*Given problem*: Rewrite the dataset rows below, changing every "GUI agent" to "GUI assistant" and keeping everything else unchanged.

Dataset rows

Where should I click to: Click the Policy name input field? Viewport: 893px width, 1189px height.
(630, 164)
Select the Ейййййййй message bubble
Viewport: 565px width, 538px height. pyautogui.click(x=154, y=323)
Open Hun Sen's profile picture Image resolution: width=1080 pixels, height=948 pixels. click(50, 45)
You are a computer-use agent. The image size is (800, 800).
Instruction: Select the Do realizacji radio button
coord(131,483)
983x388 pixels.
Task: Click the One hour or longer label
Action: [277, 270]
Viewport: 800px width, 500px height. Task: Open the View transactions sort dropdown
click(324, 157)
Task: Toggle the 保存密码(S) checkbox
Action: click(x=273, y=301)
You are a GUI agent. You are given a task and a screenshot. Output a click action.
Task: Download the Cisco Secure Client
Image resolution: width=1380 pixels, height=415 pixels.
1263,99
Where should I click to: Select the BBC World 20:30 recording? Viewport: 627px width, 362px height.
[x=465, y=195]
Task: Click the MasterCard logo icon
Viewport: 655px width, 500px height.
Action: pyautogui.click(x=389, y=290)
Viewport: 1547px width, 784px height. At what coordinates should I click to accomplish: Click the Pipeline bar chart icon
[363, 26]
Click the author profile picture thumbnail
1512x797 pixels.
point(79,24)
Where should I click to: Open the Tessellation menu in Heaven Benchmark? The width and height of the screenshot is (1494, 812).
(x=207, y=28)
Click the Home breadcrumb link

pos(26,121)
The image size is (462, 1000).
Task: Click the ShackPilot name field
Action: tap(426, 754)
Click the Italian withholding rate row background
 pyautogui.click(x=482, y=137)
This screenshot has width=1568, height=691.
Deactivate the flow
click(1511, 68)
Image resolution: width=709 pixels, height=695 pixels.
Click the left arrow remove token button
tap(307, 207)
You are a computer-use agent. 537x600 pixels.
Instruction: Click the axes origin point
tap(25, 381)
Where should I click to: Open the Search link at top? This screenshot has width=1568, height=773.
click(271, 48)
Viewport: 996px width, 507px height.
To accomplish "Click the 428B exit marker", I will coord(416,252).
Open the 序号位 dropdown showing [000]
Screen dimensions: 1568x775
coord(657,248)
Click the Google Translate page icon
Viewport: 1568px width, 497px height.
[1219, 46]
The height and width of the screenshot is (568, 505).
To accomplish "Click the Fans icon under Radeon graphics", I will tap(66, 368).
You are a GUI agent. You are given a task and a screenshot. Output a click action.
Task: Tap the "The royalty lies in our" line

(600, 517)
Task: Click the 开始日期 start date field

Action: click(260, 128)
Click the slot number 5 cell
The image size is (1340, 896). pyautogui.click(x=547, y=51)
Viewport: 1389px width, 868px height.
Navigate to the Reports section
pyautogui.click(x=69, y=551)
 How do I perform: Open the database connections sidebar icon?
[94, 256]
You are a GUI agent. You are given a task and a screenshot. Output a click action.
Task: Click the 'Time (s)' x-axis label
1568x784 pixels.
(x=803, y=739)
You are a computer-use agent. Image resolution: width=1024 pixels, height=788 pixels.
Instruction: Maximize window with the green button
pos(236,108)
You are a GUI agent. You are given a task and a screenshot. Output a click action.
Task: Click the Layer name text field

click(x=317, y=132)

*Final answer*:
Where should I click to: Click the Policy name input field? Viewport: 893px width, 1189px height.
(630, 164)
Select the Ейййййййй message bubble
Viewport: 565px width, 538px height. pyautogui.click(x=154, y=323)
Open Hun Sen's profile picture Image resolution: width=1080 pixels, height=948 pixels. click(50, 45)
You are a computer-use agent. The image size is (800, 800).
Instruction: Select the Do realizacji radio button
coord(131,483)
983x388 pixels.
Task: Click the One hour or longer label
Action: [277, 270]
Viewport: 800px width, 500px height. Task: Open the View transactions sort dropdown
click(324, 157)
Task: Toggle the 保存密码(S) checkbox
Action: click(x=273, y=301)
You are a GUI assistant. You are given a task and a screenshot. Output a click action.
Task: Download the Cisco Secure Client
Image resolution: width=1380 pixels, height=415 pixels.
1263,99
Where should I click to: Select the BBC World 20:30 recording? Viewport: 627px width, 362px height.
[x=465, y=195]
Task: Click the MasterCard logo icon
Viewport: 655px width, 500px height.
Action: pyautogui.click(x=389, y=290)
Viewport: 1547px width, 784px height. At what coordinates should I click to accomplish: Click the Pipeline bar chart icon
[363, 26]
Click the author profile picture thumbnail
1512x797 pixels.
point(79,24)
Where should I click to: Open the Tessellation menu in Heaven Benchmark? The width and height of the screenshot is (1494, 812).
(x=207, y=28)
Click the Home breadcrumb link

pos(26,121)
The image size is (462, 1000).
Task: Click the ShackPilot name field
Action: tap(426, 754)
Click the Italian withholding rate row background
 pyautogui.click(x=482, y=137)
This screenshot has width=1568, height=691.
Deactivate the flow
click(1511, 68)
Image resolution: width=709 pixels, height=695 pixels.
Click the left arrow remove token button
tap(307, 207)
You are a computer-use agent. 537x600 pixels.
Instruction: Click the axes origin point
tap(25, 381)
Where should I click to: Open the Search link at top? This screenshot has width=1568, height=773.
click(271, 48)
Viewport: 996px width, 507px height.
To accomplish "Click the 428B exit marker", I will coord(416,252).
Open the 序号位 dropdown showing [000]
Screen dimensions: 1568x775
coord(657,248)
Click the Google Translate page icon
Viewport: 1568px width, 497px height.
[1219, 46]
The height and width of the screenshot is (568, 505).
To accomplish "Click the Fans icon under Radeon graphics", I will tap(66, 368).
You are a GUI assistant. You are given a task and a screenshot. Output a click action.
Task: Tap the "The royalty lies in our" line

(600, 517)
Task: Click the 开始日期 start date field

Action: click(260, 128)
Click the slot number 5 cell
The image size is (1340, 896). pyautogui.click(x=547, y=51)
Viewport: 1389px width, 868px height.
Navigate to the Reports section
pyautogui.click(x=69, y=551)
 How do I perform: Open the database connections sidebar icon?
[94, 256]
You are a GUI assistant. You are given a task and a screenshot. Output a click action.
Task: Click the 'Time (s)' x-axis label
1568x784 pixels.
(x=803, y=739)
You are a computer-use agent. Image resolution: width=1024 pixels, height=788 pixels.
Instruction: Maximize window with the green button
pos(236,108)
You are a GUI assistant. You are given a task and a screenshot. Output a click action.
Task: Click the Layer name text field

click(x=317, y=132)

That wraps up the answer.